For many decades I have tried to minimize my impact on the environment through a number of life style choices. One choice was to avoid owning a vehicle here on Catalina for most of the time I've lived here. I enjoy the opportunity to walk almost anywhere in town within a "few" minutes. Along with my frequent diving, it also keeps me healthier (and "wealthier" to a small degree since I buy little gas). For the past six years I've carried my dive gear (sometimes 175# of it) down to the dive park or to Scuba Luv on my hand cart. However, the psychological barrier of carrying my gear back up Upper Tremont has finally won out. I recently decided to buy my friend Tony Baloney's golf cart, but still plan to use it sparingly. So now I'm a two car person... my ancient but economical Toyota Tercel on the mainland and my "Dr. Bill-Mobile" here.
Rejoining the gas guzzling groupies was a difficult choice for me. Okay, so both vehicles merely sip... but at the current price of gasoline, it makes little difference to this starving marine biologist. The cost of gasoline is offensive to me in light of the grotesque profits the oil companies have amassed recently. I view that as far more "obscene" than anything I've ever written in my columns! However, it is not just the cost that concerns me. It is the environmental impact of our dependency on oil and other polluting energy sources on both the terrestrial and the marine environments. All of us are aware of the impact of burning gasoline on air pollution and our health. Recent studies have shown a greatly increased probability of contracting diseases like cancer for those living closest to our freeways... one reason I prefer living here. Yet how many are aware of the long-term impacts of the "oil industry" on our marine environment?

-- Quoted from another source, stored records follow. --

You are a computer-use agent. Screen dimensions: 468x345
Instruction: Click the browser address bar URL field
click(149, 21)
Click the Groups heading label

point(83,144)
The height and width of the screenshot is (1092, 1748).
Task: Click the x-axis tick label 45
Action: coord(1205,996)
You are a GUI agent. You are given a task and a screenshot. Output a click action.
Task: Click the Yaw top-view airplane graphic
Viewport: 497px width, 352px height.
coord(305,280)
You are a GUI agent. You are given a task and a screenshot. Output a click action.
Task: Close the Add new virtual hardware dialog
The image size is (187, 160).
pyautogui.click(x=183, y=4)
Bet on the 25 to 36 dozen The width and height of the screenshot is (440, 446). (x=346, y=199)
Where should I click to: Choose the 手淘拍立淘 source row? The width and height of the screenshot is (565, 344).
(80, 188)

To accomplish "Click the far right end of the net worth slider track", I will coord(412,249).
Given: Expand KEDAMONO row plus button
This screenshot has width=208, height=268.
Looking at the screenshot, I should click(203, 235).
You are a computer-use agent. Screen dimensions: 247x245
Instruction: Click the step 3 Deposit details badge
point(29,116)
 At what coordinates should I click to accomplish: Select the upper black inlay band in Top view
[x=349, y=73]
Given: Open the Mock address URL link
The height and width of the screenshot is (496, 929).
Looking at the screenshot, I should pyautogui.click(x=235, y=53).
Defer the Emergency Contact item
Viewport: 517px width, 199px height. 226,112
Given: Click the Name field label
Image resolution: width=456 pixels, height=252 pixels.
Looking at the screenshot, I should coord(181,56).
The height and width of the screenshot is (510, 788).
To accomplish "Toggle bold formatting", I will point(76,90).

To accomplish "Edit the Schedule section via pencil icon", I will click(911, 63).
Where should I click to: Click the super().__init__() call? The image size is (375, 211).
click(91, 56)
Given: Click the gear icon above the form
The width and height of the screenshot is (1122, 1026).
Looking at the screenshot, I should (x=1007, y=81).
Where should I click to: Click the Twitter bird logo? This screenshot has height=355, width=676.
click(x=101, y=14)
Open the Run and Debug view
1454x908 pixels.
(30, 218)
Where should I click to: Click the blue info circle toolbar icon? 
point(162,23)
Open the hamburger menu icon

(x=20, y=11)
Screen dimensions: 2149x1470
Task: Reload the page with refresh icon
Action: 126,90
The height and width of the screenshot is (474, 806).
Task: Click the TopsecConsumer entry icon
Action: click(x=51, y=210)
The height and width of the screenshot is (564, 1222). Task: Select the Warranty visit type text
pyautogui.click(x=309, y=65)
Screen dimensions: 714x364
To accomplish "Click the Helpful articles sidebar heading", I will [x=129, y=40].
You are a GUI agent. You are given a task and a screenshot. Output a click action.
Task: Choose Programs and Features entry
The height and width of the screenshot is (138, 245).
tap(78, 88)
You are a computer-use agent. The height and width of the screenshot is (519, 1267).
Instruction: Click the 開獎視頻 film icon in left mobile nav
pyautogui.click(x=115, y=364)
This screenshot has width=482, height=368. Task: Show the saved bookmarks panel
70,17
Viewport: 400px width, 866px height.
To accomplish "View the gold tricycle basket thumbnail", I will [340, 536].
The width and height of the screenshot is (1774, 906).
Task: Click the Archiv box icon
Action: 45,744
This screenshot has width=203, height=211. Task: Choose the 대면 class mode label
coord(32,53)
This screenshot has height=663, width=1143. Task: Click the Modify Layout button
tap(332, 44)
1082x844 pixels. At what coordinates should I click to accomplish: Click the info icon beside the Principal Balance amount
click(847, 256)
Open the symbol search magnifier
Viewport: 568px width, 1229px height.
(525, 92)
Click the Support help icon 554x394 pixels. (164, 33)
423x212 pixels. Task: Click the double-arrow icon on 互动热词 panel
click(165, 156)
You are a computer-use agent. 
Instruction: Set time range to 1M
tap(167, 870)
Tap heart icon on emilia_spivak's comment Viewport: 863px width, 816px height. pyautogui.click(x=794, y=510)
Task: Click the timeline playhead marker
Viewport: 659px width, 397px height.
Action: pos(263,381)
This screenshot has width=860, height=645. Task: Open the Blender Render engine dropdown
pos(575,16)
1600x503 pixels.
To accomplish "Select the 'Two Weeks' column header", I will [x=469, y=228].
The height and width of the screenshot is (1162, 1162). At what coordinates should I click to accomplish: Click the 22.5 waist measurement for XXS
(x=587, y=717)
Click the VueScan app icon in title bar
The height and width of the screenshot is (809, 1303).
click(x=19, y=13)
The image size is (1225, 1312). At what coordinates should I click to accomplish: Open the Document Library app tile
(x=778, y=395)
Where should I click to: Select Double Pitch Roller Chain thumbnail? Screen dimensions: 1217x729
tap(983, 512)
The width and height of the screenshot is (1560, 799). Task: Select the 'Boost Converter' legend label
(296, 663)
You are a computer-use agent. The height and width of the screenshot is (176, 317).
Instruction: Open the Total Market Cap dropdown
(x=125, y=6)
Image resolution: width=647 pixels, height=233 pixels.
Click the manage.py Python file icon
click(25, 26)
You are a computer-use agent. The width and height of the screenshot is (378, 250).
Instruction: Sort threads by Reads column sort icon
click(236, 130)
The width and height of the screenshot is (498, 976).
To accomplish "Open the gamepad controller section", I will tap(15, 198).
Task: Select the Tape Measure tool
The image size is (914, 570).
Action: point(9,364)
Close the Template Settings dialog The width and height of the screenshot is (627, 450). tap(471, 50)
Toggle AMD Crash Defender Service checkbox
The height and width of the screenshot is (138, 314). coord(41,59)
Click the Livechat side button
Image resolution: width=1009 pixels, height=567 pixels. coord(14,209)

Those of us "mature" enough to have been in California during the late 1960's may be able to remember the massive oil spill off Santa Barbara that helped trigger the resurgence of the environmental movement. For those of more tender years, you need only consider the Exxon Valdez spill in Alaska. Obviously oil production and transport carries with it the potential for large-scale and serious damage to the marine environment due to such spills. However run-off from developed areas also brings oil and petroleum by-products to the sea from our streets and drive ways. Such non-point source pollution is very difficult to control, yet is a major source of our nearshore pollution.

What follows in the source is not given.